Using occupational therapy to teach seniors how best to cope with difficulties in daily life can increase their lifespan by over three years, according to a Pennsylvania study. The main goal of the program was to help seniors better perform the activities of day-to-day living. The longevity finding was an unexpected bonus.

Often, dealing with the situation simply requires learning new ways to accomplish an old task or making minor modifications in the home.

One problem faced by seniors is that many come to find the normal activities of daily life difficult and eventually impossible to perform. This includes things most people take for granted, such as getting in and out of bed and getting dressed. Often, dealing with the situation simply requires learning new ways to accomplish an old task or making minor modifications in the home.

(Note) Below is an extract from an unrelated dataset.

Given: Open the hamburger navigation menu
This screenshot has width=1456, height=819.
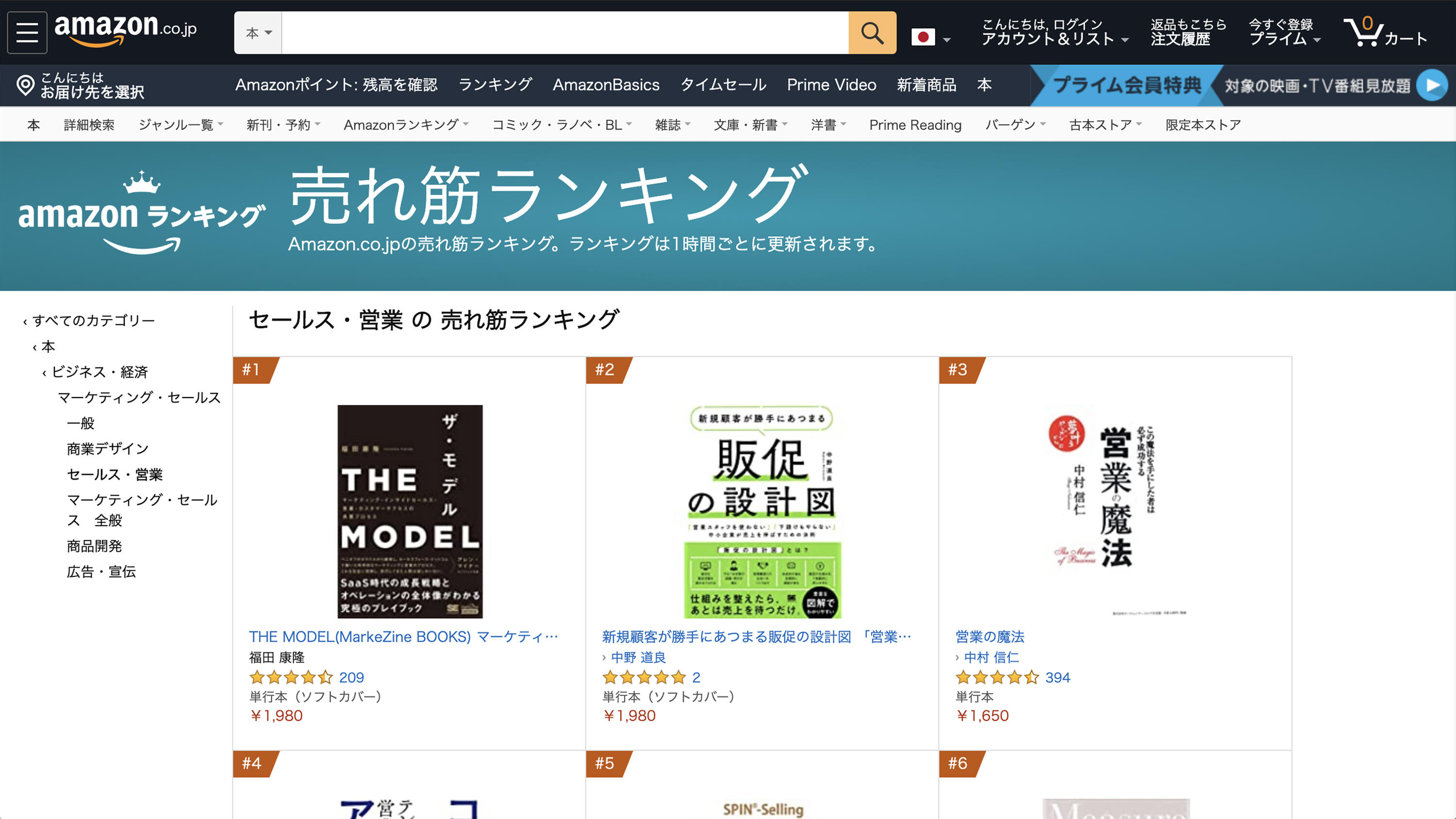Looking at the screenshot, I should pyautogui.click(x=27, y=32).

That's where the intervention program comes in.

Laura Gitlin is director of the Jefferson Center for Applied Research on Aging and Health, and a professor in the Department of Occupational Therapy at Thomas Jefferson University. For years, she's been involved in a program that seeks to help seniors find solutions to the increasing challenges of living at home. A previous study on the short term effects of this program found it to be effective at helping seniors and increasing their quality of life. A new study followed participating seniors for four years.

Each senior talked with an occupational therapist five times, both in the senior's home and over the phone. They discussed the needs of the senior and the therapist went through the house, to get an idea of what modifications would make life easier for each senior. The therapist then taught the senior different ways to perform everyday tasks, ways that often required less energy usage. According to Gitlin, this can work for seniors of any age. Each senior also had at least one visit with a physical therapist to evaluate their balance and teach them how to deal with falling: their fears, how to fall safely and how to recover from a fall.

Over the four-year course of this study, seniors who received this intervention lived an average of 3.5 years longer than those who received no intervention. After two years of intervention, the mortality rate of those who received intervention was less than half as high as those who received no intervention. Taken together, the two studies indicate that the program helped seniors live longer and better.

The long-term study was performed on 319 people, average age 79, who were just beginning to encounter some functional challenges from living at home. Half of these people received home-based intervention; half did not.

The results of this study were published in the March, 2009 issue of the Journal of the American Geriatrics Society.

But If Do Need to Be Hospitalized?
While the study did not specifically address the issue of hospitalization, it seems reasonable that the intervention program also reduced hospitalizations. When an elderly person has a non-injurious fall and is found by a neighbor or family member unused to such a situation, the result is often a call to an ambulance and hospitalization. According to a new study of Medicare patients, that can begin a downward spiral: when the elderly are hospitalized, they often begin a cycle of repeat hospitalizations.

This second study showed that 20% of all Medicare patients discharged from the hospital are re-admitted within 30 days; 50% are readmitted within a year.

There are many different interpretations of what these numbers really mean. To study author Dr. Stephen F. Jencks, they point to problems in the hospital discharge process. Often, the parts of the discharge process that don't feel right to patients really aren't right; this places as undue burden on patients, forcing each to be their own advocate. Not only do discharged patients need to know how to care for themselves at home and who to call if they have a problem, they also need to make sure that a follow-up appointment with a physician is scheduled before they leave the hospital.

Jencks believes that better care coordination would both prevent many of these hospitalizations and lift a burden from the patients. He also suggests that immediate action is imperative: "The evidence is that the system is not working right and it's causing a great deal of patient and family misery. We need to get cracking on it."

The re-hospitalization study looked at records of nearly 12 million patients who had been discharged from a hospital between October 2003 and December 2004. The results of the study appear in the April 2, 2009 issue of the New England Journal of Medicine.